Sei mesi, forse un anno. Quel che basta per rimettere il locale in sesto. E quello che sembra un sacrificio d’amore diventa presto una passione. Folgorante, inaspettata, che tocca le corde della sua infanzia. Tanto quanto quel lievito madre del nonno, che riceve in dote più di sessant’anni fa dal suo ultimo datore di lavoro, nel 1956. «Noi diciamo a tutti i clienti che questo lievito ha più di 60 anni perché loro vogliono una data precisa. Ma per quanto ne sappiamo potrebbe provenire anche dagli antichi egizi – ride lei – perché il vecchio datore di lavoro di mio nonno chissà da chi lo aveva, a sua volta, ricevuto. Mio nonno ha cominciato a fare il pasticcere a 11 anni. Il negozio lo ha comprato quando si è messo in proprio a 21 anni. Lavorava da Bonifacio. E in questo suo ultimo impiego sotto padrone ha ricevuto in dono, dal vecchio maestro, un piccolo pezzetto di lievito madre. Ma non si sa quanti anni abbia».
Adesso quel lievito lo usa anche Marina. Lavorando gomito a gomito con nonno Franco. «Mi ha trasmesso tutto quello che sa. Tutt’oggi continua a istruirmi in modo casalingo. Anche lui ha studiato tutto sul campo». E quando d’estate va in ferie, Marina non si ferma. Apre i libri di teoria e fa corsi integrativi per perfezionare la sua tecnica.
Anche se insegnamento più grande di quello del “Nono Colussi” sarà difficile trovarlo, vale nelle ricette per dolci e nella vita: «Bisogna saper dosare il giusto, sempre. Questo è l’insegnamento più grande del nonno. Non cercare scorciatoie, dando il tempo alle cose di venire bene, con calma. Aspettare il loro tempo ed evitare le esagerazioni. Se si mette troppo zucchero o troppo burro il risultato non c’è. Cercare di essere piccoli scienziati nel dosare il giusto, sia nella vita che nei dolci. E poi goderseli il più possibile, come bisogna fare con la vita. Giusto lavorare ma anche essere capaci di dire basta. Di non volere troppo. Ci vuole la giusta dose anche qui, perché bisogna essere felici».
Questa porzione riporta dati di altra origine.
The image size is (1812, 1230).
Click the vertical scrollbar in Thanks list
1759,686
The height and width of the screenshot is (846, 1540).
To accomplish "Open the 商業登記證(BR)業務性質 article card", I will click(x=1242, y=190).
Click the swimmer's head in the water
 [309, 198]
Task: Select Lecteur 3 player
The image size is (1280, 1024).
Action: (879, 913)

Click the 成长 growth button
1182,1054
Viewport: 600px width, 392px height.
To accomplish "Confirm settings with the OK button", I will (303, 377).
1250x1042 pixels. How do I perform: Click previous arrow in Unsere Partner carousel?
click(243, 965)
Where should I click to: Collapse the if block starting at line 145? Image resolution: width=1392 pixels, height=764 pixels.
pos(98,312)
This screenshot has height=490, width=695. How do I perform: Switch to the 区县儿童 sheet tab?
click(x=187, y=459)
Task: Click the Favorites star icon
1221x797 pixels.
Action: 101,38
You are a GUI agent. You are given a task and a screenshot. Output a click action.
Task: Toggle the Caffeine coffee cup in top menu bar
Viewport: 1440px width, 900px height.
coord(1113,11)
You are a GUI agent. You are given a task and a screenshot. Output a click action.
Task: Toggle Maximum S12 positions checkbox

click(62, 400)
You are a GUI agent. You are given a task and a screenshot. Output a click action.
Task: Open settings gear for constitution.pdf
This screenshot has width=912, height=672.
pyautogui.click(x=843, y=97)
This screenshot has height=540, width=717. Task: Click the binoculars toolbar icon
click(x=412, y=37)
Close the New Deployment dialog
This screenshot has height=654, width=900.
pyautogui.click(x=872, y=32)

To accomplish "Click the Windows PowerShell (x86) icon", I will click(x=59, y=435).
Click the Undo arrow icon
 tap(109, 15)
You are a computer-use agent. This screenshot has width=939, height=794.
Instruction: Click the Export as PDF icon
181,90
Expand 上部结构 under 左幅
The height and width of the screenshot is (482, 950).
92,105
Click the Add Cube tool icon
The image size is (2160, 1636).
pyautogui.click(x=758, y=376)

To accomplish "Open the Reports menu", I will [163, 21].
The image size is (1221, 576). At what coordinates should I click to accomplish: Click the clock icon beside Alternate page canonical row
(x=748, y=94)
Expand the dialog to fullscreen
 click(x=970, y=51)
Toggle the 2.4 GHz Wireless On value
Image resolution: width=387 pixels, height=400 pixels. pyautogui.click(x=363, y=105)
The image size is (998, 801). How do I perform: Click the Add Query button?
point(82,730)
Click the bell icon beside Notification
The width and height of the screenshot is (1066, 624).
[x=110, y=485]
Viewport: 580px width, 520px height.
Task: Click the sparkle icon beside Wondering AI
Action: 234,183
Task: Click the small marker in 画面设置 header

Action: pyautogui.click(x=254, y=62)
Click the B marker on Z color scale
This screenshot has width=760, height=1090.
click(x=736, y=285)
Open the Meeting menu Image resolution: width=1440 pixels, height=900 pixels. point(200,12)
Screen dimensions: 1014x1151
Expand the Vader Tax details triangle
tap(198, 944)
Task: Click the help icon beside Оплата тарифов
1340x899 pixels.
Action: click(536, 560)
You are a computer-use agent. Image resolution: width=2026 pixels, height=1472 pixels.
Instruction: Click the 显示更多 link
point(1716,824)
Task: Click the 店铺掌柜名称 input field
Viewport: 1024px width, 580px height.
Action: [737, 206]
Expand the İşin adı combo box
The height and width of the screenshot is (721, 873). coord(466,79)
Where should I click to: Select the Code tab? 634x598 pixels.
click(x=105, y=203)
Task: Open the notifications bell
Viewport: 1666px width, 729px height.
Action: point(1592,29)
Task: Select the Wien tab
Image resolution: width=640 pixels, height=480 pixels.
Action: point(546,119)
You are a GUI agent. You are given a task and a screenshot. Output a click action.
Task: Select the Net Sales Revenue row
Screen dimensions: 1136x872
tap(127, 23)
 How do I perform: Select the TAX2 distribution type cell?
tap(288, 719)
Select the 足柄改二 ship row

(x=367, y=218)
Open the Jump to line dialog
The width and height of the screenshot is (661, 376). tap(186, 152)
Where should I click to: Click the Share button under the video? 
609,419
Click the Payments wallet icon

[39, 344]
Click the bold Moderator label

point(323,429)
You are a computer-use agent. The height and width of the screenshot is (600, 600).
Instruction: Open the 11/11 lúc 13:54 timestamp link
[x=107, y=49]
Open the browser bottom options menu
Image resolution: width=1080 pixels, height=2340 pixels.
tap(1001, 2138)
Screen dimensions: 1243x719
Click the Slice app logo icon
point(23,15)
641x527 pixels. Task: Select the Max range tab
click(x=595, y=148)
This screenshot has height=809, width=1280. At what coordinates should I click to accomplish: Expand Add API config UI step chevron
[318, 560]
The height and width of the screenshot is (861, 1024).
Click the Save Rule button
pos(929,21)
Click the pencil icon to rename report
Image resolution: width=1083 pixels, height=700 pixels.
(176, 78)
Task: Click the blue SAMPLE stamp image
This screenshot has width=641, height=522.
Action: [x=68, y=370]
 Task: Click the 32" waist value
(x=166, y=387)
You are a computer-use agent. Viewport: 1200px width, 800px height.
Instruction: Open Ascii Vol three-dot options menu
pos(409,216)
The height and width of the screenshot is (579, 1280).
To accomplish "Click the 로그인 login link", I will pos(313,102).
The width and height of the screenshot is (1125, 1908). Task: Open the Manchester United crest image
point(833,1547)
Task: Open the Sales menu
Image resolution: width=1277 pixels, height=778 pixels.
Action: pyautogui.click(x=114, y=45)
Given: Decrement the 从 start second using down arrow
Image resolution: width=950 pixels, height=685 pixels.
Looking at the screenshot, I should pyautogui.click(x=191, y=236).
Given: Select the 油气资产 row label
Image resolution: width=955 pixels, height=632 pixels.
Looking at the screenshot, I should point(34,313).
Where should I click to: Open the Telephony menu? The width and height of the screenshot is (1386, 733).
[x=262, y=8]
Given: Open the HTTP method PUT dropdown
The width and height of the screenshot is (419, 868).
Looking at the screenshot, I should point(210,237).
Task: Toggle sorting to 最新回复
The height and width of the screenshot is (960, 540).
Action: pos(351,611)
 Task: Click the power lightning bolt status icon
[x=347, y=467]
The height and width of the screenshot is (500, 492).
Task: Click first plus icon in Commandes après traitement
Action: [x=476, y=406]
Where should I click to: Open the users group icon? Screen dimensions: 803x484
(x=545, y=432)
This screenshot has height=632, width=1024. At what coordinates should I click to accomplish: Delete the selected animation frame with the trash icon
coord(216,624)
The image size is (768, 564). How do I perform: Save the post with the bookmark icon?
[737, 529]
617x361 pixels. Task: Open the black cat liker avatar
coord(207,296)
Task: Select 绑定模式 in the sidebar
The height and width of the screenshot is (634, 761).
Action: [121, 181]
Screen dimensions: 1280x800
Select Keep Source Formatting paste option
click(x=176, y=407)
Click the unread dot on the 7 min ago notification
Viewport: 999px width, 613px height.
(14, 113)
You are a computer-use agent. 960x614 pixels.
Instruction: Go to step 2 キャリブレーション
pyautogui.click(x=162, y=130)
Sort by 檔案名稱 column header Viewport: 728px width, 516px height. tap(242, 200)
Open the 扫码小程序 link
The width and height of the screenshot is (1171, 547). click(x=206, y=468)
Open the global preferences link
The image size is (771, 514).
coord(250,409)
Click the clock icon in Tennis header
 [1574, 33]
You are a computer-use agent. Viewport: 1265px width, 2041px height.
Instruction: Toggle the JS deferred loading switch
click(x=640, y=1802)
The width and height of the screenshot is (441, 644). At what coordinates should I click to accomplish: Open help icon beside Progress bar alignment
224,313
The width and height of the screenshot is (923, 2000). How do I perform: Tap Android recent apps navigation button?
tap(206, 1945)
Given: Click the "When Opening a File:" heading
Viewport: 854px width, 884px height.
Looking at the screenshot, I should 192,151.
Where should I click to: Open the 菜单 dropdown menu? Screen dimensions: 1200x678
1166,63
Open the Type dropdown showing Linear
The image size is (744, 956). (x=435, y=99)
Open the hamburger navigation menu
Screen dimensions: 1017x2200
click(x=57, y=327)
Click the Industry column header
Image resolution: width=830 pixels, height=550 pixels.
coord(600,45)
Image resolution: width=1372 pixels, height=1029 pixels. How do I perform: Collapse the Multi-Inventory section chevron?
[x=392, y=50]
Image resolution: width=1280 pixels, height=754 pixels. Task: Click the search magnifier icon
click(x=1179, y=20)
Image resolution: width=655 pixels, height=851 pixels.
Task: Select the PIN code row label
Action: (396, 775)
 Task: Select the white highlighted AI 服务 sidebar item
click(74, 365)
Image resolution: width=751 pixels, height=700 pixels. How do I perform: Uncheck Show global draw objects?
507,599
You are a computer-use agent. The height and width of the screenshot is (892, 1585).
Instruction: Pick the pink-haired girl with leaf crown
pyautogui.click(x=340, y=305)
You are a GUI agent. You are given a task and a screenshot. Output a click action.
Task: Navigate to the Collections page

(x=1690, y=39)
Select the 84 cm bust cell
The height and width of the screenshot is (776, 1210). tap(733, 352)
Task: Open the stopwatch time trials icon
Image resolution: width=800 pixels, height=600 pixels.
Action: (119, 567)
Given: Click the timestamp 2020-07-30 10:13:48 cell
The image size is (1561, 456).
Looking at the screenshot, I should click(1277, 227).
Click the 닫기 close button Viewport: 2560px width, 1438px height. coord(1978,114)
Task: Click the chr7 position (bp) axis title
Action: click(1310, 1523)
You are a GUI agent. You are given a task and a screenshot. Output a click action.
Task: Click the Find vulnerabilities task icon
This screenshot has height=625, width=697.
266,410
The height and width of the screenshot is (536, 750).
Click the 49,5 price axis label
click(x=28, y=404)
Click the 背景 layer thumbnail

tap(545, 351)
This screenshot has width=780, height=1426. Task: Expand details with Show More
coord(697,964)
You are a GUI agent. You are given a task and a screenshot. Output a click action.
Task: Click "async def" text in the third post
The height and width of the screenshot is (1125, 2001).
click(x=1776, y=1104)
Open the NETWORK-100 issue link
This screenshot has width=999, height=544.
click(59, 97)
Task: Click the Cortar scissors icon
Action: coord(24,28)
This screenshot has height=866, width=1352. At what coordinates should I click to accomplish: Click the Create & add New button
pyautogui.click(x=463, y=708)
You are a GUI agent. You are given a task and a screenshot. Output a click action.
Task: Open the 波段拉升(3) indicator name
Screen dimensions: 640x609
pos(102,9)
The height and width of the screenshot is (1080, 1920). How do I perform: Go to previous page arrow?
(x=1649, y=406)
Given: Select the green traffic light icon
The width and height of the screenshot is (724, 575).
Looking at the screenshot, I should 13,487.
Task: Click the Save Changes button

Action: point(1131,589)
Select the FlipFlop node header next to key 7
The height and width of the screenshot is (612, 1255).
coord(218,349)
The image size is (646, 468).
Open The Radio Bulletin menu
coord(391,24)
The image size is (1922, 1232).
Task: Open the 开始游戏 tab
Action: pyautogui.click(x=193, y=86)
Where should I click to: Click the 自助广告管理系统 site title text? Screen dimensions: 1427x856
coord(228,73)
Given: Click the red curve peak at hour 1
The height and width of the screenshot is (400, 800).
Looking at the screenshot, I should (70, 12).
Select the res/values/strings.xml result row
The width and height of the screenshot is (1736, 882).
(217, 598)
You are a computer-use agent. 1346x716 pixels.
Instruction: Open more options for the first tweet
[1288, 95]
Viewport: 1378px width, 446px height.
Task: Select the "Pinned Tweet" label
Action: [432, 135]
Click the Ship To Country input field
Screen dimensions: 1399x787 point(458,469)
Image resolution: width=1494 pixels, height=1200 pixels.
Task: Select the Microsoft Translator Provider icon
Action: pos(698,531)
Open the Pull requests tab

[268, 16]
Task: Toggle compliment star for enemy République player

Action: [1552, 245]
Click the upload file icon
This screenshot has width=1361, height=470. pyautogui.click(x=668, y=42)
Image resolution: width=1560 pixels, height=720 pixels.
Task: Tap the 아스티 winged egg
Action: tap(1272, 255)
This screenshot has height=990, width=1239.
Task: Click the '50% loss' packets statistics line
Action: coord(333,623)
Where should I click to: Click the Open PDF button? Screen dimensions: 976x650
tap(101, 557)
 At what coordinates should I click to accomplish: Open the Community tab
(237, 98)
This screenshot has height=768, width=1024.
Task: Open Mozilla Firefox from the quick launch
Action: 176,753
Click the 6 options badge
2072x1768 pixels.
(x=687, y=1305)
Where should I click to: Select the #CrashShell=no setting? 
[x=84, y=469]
E a insegnarlo è un uomo che alla fatica non volta mai le spalle. Neanche nel 1966 quando si rimbocca le maniche per risolvere i danni dell’acqua alta. O nel 1978, sotto Natale, quando la bottega dei Colussi prende fuoco. «L’incendio ha bruciato tutto e lui si è fatto forza e ha ricostruito tutto», racconta con orgoglio la nipote. «Cucinava con gli stivali alti, le macchie sospese e l’acqua che arrivava all’inguine. Non sapeva dove mettere i panettoni. Ma aveva talmente tanti debiti che non poteva permettersi di perdere una giornata di lavoro. Ma mi dice sempre che quando a un artigiano serve una mano guarda in fondo alle braccia e ne trova due».